Cet instant de répit, trop court ou trop assujetti au drame qui enfle dans son cœur, a tôt fait de s’évaporer dans les limbes de la nuit. Il se réveille douloureusement et reprend la route. Son esprit traumatisé éclabousse son corps tout entier de la fatigue accumulée pendant la guerre. Ses membres courbaturés le font souffrir de manière continue et son dos lui interdit le galop. Sous son heaume éclatant d’une noirceur inquiétante, son visage traduit des sentiments moins violents qu’ils ne le sont en vérité. Le chevalier noir, agit comme si le regard de Cassandre pesait sur lui à chaque instant. Il tente de faire bonne figure, aussi ridicule que cela puisse paraître, même seul au milieu d’une vallée dénuée de la moindre existence. Cette apparence étant la dernière chose qu’il puisse sauver, il s’y accroche comme à un ultime espoir désespéré, comme à celui de revoir sa princesse. L’apparence est le lien qui le rattache à son passé où le chevalier noir le faisait rêver. Son allure, sa prestance, étaient des images qui tapissaient ses songes. Aujourd’hui encore, il aime cultiver ce passé dans sa mémoire ; aujourd’hui plus qu’hier et peut-être moins que demain, il veut absolument, non pas retrouver la pureté de son enfance envolée, mais plutôt, retrouver le Gorneval gai et insouciant d’avant le drame de la guerre.

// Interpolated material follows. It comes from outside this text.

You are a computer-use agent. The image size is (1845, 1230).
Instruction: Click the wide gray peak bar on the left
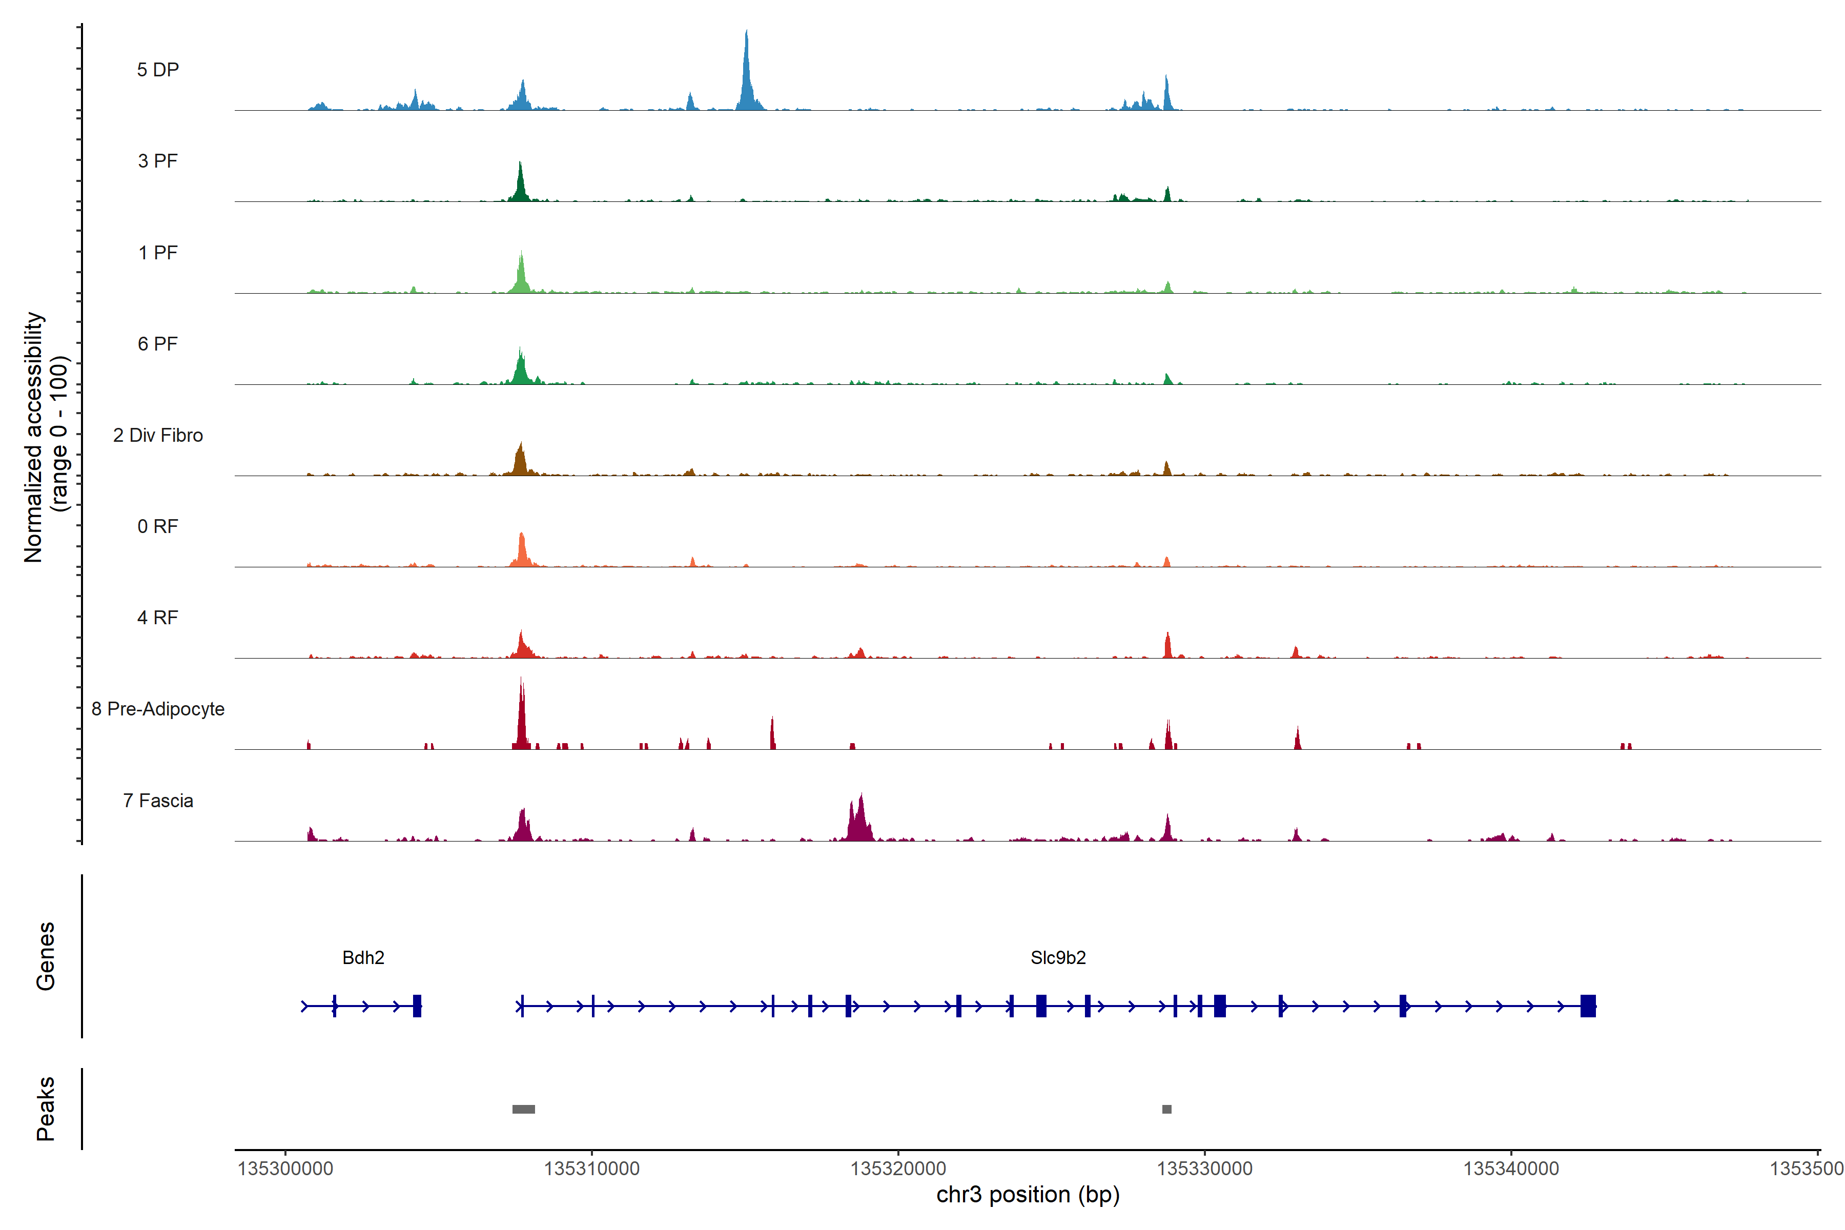(x=523, y=1109)
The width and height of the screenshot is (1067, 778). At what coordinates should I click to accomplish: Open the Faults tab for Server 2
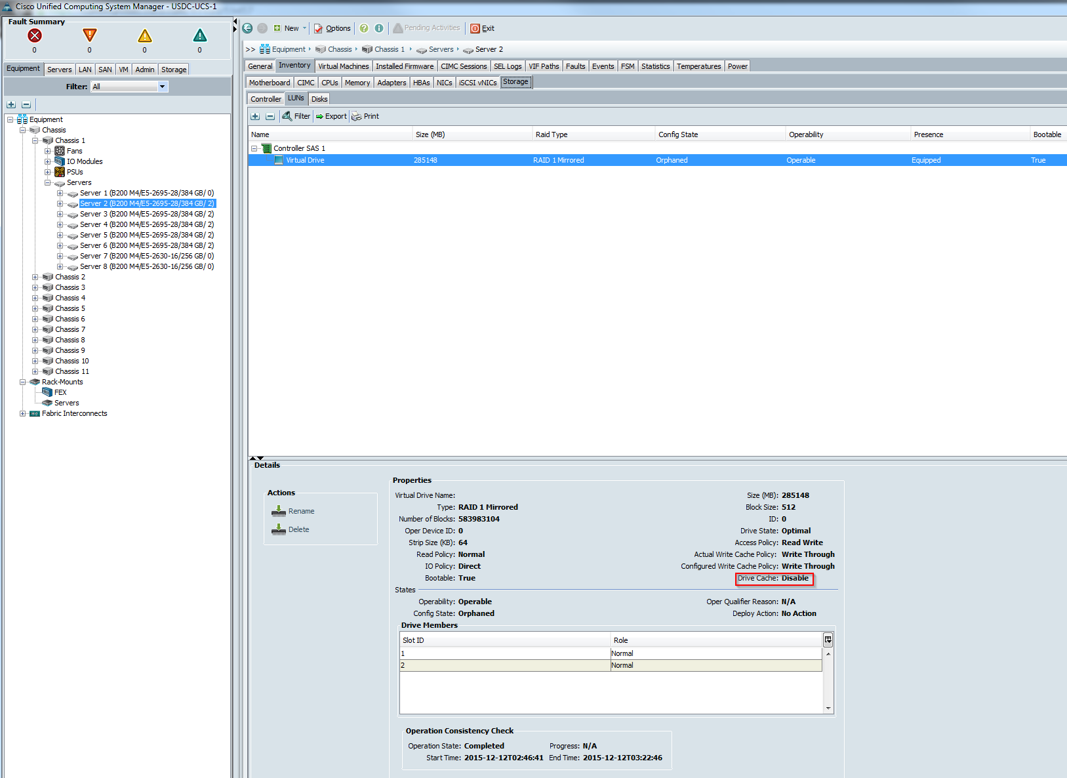(x=575, y=66)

C’est en tentant de retrouver des sensations corrompues par l’absurdité d’une violence acharnée, qu’il approche de l’Orée des Ténèbres. Mais sa marche est lente, aussi lente qu’il le peut. Et plus il approche la lisière de la forêt, plus les pas d’Orphée se raccourcissent. Il voit se dessiner avec une précision grandissante, les différents étages de feuillages qui forment la cathédrale de verdure. Les souvenirs qu’il a de cet endroit sont à mille lieues de ressembler à cet édifice merveilleux. Les plus beaux contes n’auraient jamais pu décrire l’infini mystère que dégage un tel monument naturel. Ses couleurs, sa fraîcheur ainsi que sa noirceur et son atmosphère, lui confère une image teintée d’une profondeur insondable. C’est peut-être cette richesse qui force le Roi à mettre pied à terre alors qu’il se trouve à une vingtaine de pieds de l’entrée de la forêt. Il désarme Orphée et s’assoie sur un tapis d’herbes épaisses et fraîches. Son regard ne quitte pas les entrailles des ténèbres, comme s’il tentait déjà d’y déceler la présence du dragon. Son destrier s’ébroue et sonne la fin de son éveil. Le Roi s’allonge et s’assoupit rapidement. La nuit tombe dans un silence qui n’existe qu’ici et accompagne le sommeil de son enfant des ténèbres, revenu d’entre les enfers pour visiter son cœur de verdure.